Essen. In einem offenen Brief wirft Essens Oberbürgermeister Reinhard Paß dem Espo mangelnden Sparwillen vor. Dort fühlt man sich zu Unrecht angegriffen: Der OB sei inhaltlich nicht auf der Höhe.

Mit einem offenen Brief hat Oberbürgermeister Reinhard Paß auf die Kritik des Essener Sportbundes (Espo) an den Sparvorschlägen der Gemeindeprüfungsanstalt NRW reagiert (GPA). Auch ihn erfüllten die Ergebnisse des von der GPA vorgelegten Gutachtens nicht mit Begeisterung, schreibt der OB und fährt im folgenden Satz schweres Geschütz auf: Aber alles in Bausch und Bogen abzulehnen, sei „verantwortungslos und ein Affront“ gegenüber der Bezirksregierung. Denn diese erwarte, dass sich die Stadt differenziert mit den Sparvorschlägen auseinandersetzt.

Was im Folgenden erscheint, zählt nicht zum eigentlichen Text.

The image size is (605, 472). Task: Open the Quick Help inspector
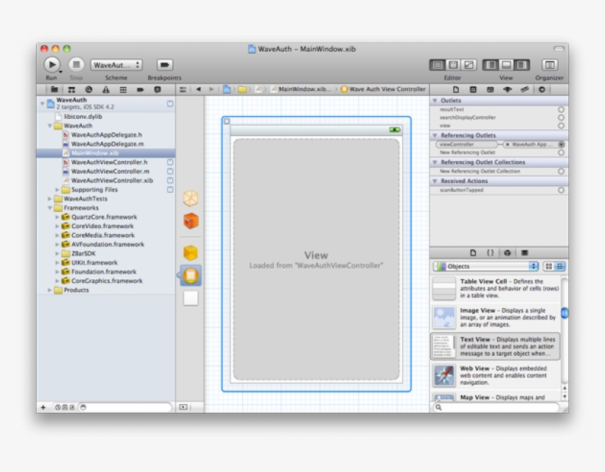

"Den Finger in die Wunde gelegt"

Für den Essener Sportbund ist das ein Schlag ins Gesicht. Auch wenn der Oberbürgermeister die Interessenvertretung der Sportvereine nicht ausdrücklich als Adressaten seines Schreibens benennt, fühlt sich Espo-Geschäftsführer Wolfgang Rohrberg sehr wohl angesprochen. Die Kritik weist er weit von sich: „Dass wir etwas in Bausch und Bogen abgelehnt haben sollen, kann ich nicht nachvollziehen. Wir haben lediglich den Finger in die Wunde gelegt.“ Der offene Brief zeuge davon, dass der OB sich inhaltlich nicht mit dem Gutachten beschäftigt habe.

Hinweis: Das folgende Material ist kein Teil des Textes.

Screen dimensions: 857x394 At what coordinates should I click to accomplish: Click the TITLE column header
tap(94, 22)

Wie berichtet, kommt die von der Gemeindeprüfungsanstalt beauftragte Unternehmensberatung Rödl & Partner zu dem Schluss, dass sich die finanziellen Aufwendungen für den Essener Sport um 4,2 Millionen Euro pro Jahr reduzieren ließen. Der Espo wirft den Gutachtern allerdings handwerkliche Fehler vor. Besonders umstritten ist deren Empfehlung, die Nutzungsgebühren für städtische Sportanlagen zu erhöhen. Den Vorschlag, das Grugabad zu schließen, hat die Politik bereits zurückgewiesen. Die vermeintlich einzusparende Summe bleibt für die Bezirksregierung gleichwohl gesetzt, betont der OB; die Gemeindeprüfungsanstalt habe unmissverständlich deutlich gemacht, dass das Geld – wenn nicht im Sport – anderswo eingespart werden müsse.

Investitionen in die Sportlandschaft liegen auf Eis

Paß erinnert daran, dass Essen jedes Jahr 90 Millionen aus dem Stärkungspakt des Landes erhält und der Haushalt der Stadt noch nicht genehmigt ist. Damit lägen vom Rat beschlossene Mittel für Investitionen in die Sportlandschaft in Höhe von drei Millionen Euro ebenso auf Eis wie der Zuschuss für den Etat der Sport- und Bäderbetriebe in Höhe von 3,3 Millionen Euro. Die Bezirksregierung habe gewisse Zweifel am Sparwillen des Stadtrates, schreibt Paß und mutmaßt, dafür dürfte auch der Umgang mit den Vorschlägen der GPA gesorgt haben, seien diese doch bereits grundsätzlich abgelehnt worden, bevor das Gutachten überhaupt vorgelegen habe. Auch diesen Vorwurf weist Rohrberg für den Sportbund entschieden zurück.

Was der Espo für sich in Anspruch nimmt, soll nun unter Federführung von Sportdezernent Andreas Bomheuer geschehen: Die Sparvorschläge sollen auf ihre Umsetzbarkeit hin geprüft werden – unter Beteiligung der Politik und des Sportbundes wie Paß betont.

Die SPD wertete dies gestern als positiv. Die Grünen ließ der OB hingegen ratlos zurück: Paß wolle sparen, wisse aber nicht wo. Der sportpolitische Sprecher der CDU, Siegfried Brandenburg, nannte das Schreiben des OB gar eine Frechheit: „Statt sich persönlich der Diskussion zu stellen, schreibt er so einen Brief.“ An einer Diskussionsrunde des Espo nahm Paß gestern Abend nicht teil. Als Gastgeber eröffnete er zeitgleich eine Einbürgerungsfeier im Rathaus.